[Data excerpts]
----

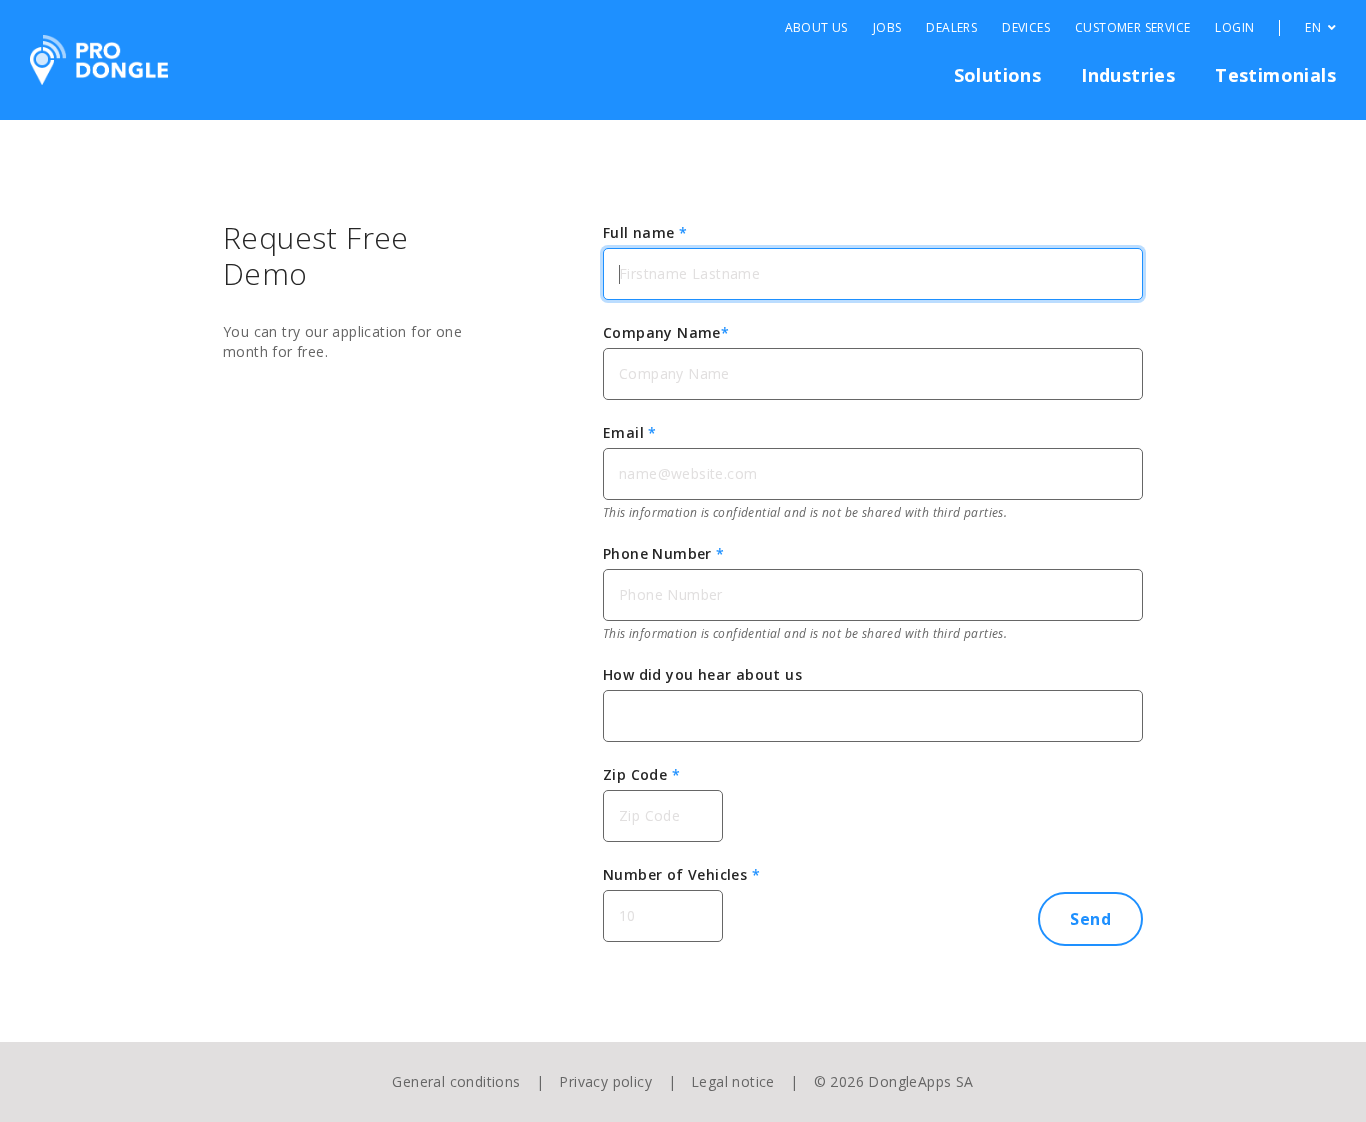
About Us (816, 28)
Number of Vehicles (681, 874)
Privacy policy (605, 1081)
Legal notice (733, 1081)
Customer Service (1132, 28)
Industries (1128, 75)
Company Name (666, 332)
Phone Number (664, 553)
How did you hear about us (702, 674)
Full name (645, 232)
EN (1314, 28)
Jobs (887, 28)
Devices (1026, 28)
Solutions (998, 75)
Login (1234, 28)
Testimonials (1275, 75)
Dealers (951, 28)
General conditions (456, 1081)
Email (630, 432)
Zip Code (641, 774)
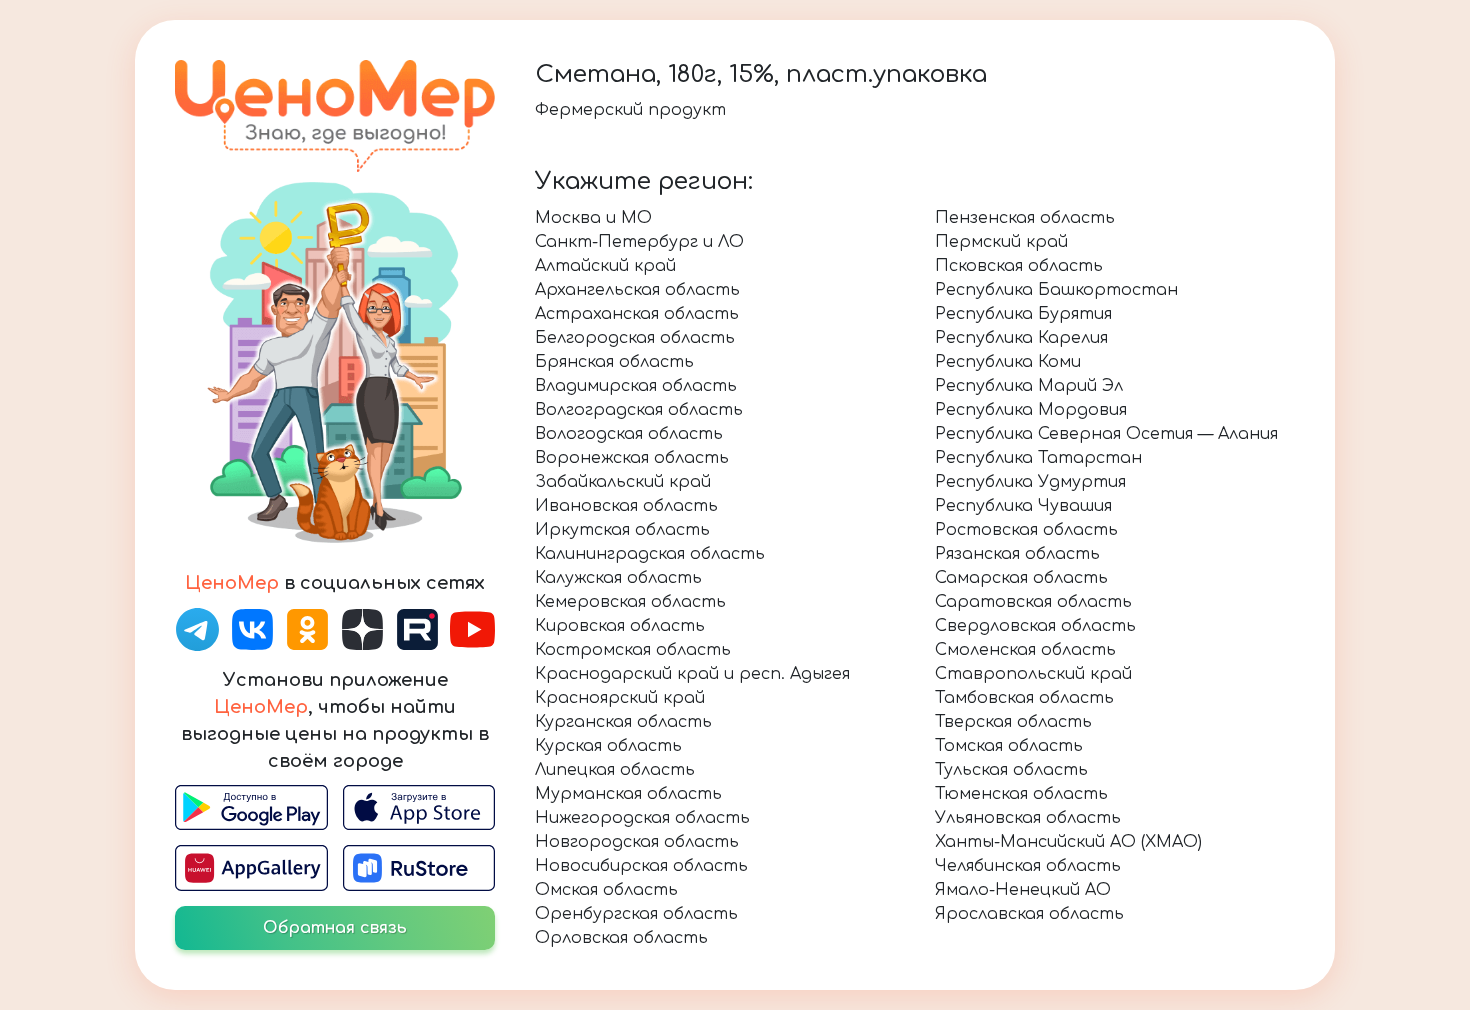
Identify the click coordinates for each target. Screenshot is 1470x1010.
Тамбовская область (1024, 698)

----

● TASK TO COMPLETE
Above are the entries. Quote exactly the lines from the one bearing "Privacy policy (605, 1081)" through the one bearing "General conditions (456, 1081)".

● ANSWER TO THE EXERCISE
Privacy policy (605, 1081)
Legal notice (733, 1081)
Customer Service (1132, 28)
Industries (1128, 75)
Company Name (666, 332)
Phone Number (664, 553)
How did you hear about us (702, 674)
Full name (645, 232)
EN (1314, 28)
Jobs (887, 28)
Devices (1026, 28)
Solutions (998, 75)
Login (1234, 28)
Testimonials (1275, 75)
Dealers (951, 28)
General conditions (456, 1081)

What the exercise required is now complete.